|Manti Te'o flexes after a Notre Dame dunk. Not pictured: his girlfriend. (GIF via @cjzero)|
Anyone tuned into the world of sports should know the story by now: Notre Dame linebacker Manti Te'o, the heart of the team during the Irish's recent run to the BCS National Championship, was bombarded by personal tragedy this season, playing through major stress after the death of his terminally ill girlfriend. Deadspin did a wonderful job breaking the story, adding one minor detail — that the girlfriend never existed. While nothing like this has ever happened in the realm of college basketball, which has been afflicted with numerous point-shaving incidents throughout the decades, there have been plenty of non-points, non-spousal scandals in NCAA hoops. Here are the top five:
5a. Georgia's "A" Students
5b. Memphis Knows the Rules
Neither of these is akin to Te'o's imaginary girlfriend and both are far more in-line with the usual NCAA violations than everything else on this list, but neither is a flat-out payment to a player, agent or any other party. Granting players automatic A's while they skip class, as former Georgia head coach Jim Harrick's son did, is an institutional issue that separates it from the norm. The fact that Harrick's son, also an assistant coach for the basketball team, did so in a class about basketball strategy is laughable since the Bulldogs could have probably breezed through the curriculum. The Memphis Tiger who had someone else take the SAT in order to be academically eligible is a product of the one-and-done system perpetuated by John Calipari (then the maven of Memphis hoops), if that player was Derrick Rose went on to be the No. 1 overall pick in the NBA draft after leading the Tigers to a national championship runner-up.

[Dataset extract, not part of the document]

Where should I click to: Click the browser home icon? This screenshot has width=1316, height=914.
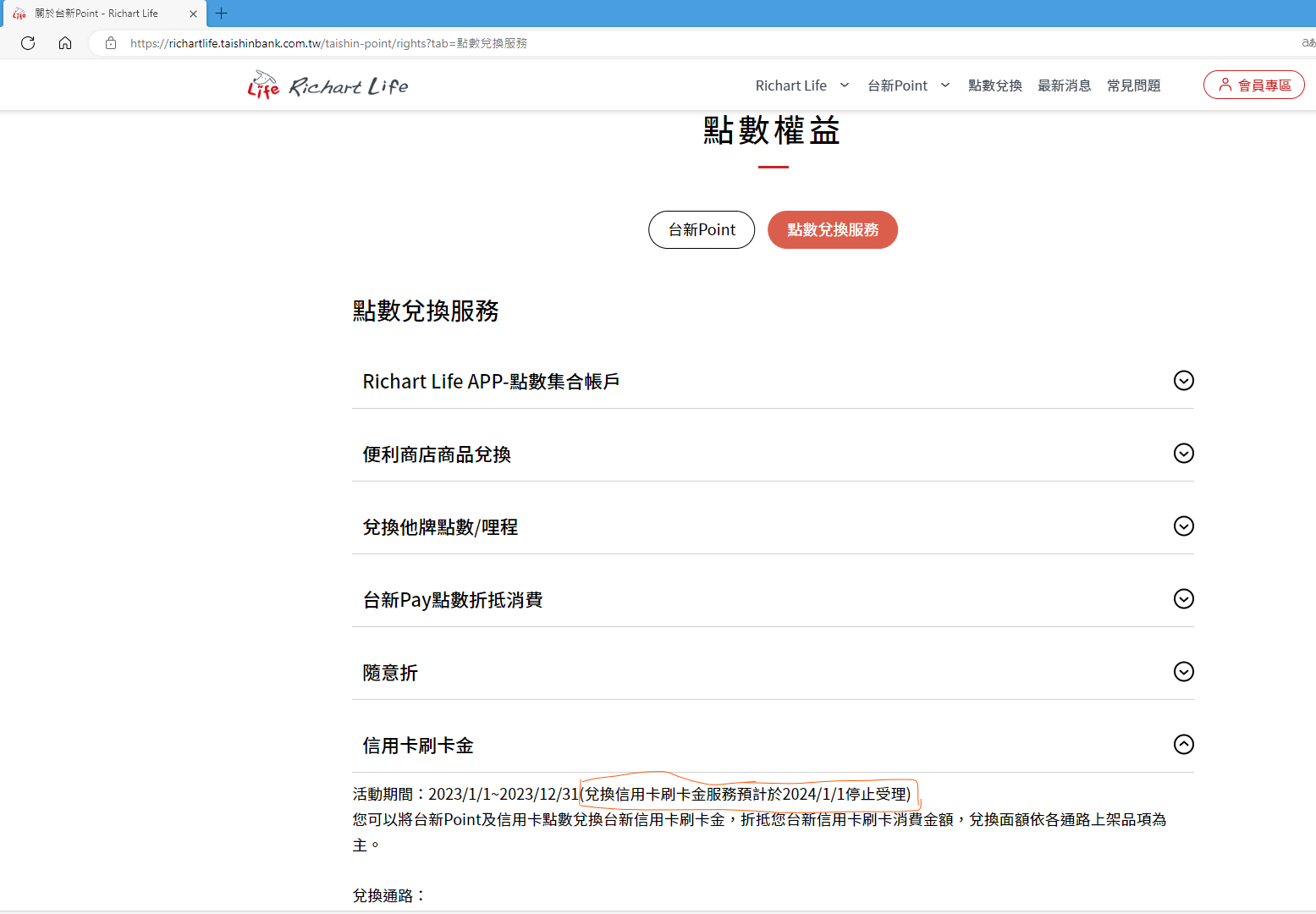pos(65,43)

3. Larry Eustachy's Frat Party
With a contract extension in 2001, Larry Eustachy became the highest paid state employee in Iowa after leading the Iowa State Cyclones to consecutive Big 12 titles. Whether or not that played a part in Eustachy's popularity with coeds at frat parties on opposing schools campuses (or if that popularity came from pre-party Cyclone losses) is unknown, but his presence at such parties — let alone his drinking, fraternizing and being photographed all the while — violated a clause in his contract, even if it was within the bounds of the law. As Eustachy himself said, he was a "functional alcoholic" and the actions tied to that title led to Eustachy losing his job. He has since recovered, led Southern Mississippi to the NCAA tournament and earned Colorado State's head coaching job.
2. Rick Pitino's Off-Court Indiscretion
Rick Pitino's affair with a Louisville equipment manager's wife in the bathroom of a local restaurant was not an example of sound decision making, but it blew up further when Karen Cunagin Sypher, the woman in question, claimed to be pregnant and received $3,000 from Pitino in order to make sure things stayed quiet, to put it gently. In spite of the media's immense reporting on the story, Louisville retained Pitino as head coach. He has continued to bring inspired performances from his Louisville players, but Sypher was found guilty of extortion in the summer of 2010.

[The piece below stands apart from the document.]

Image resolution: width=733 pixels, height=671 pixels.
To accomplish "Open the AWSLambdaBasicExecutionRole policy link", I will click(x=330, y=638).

1. The Baylor Basketball Murder
Make no mistake: this is the clear-cut number one. It's not only the worst incident on this list, it very well may be the worst scandal in the history of college basketball, if not all college sports. Everything else on the list — and Te'o's hoax — is minor in comparison.
In the summer of 2003, Patrick Dennehy was preparing to play his first season in the Baylor front court after transferring from New Mexico and sitting out one year as a redshirt. One of his closest friends from the Bears was fellow transfer forward Carlton Dotson. Both had expressed concerns about their safety and purchased firearms in order to protect themselves, but the danger came from an unexpected party when Dotson shot and killed Dennehy during an argument that arose as the two were practicing firing the weapons.
The timeline for this terrible incident stretches more than two years, from June 14, 2003 (when the shooting presumably occurred) to June 15, 2005, when — after being declared mentally incompetent, spending time in a mental facility and being declared competent once more — Dotson received a 35-year sentence for Dennehy's murder. The sentence was handed down after Dotson unexpectedly pleaded guilty a mere five days before his trial was set to begin.
Dennehy's death was one of many incidents that plagued Baylor basketball that year and, along with the uncovering of drug use and improper payments, it led to many sanctions for the program, including a 10-year show/cause penalty on resigned coach Dave Bliss, essentially exiling him from the NCAA. Although the Bears didn't exactly thrive during Bliss' tenure, he only had two losing seasons during his four years at Baylor, which was better than the following years, as Baylor didn't record another winning season until 2008. Other penalties — such as loss of scholarships and recruiting visits, being put on probation until 2010, and a ban from non-conference play for the 2005-06 season — made this one of the harshest overall decisions handed down in NCAA history.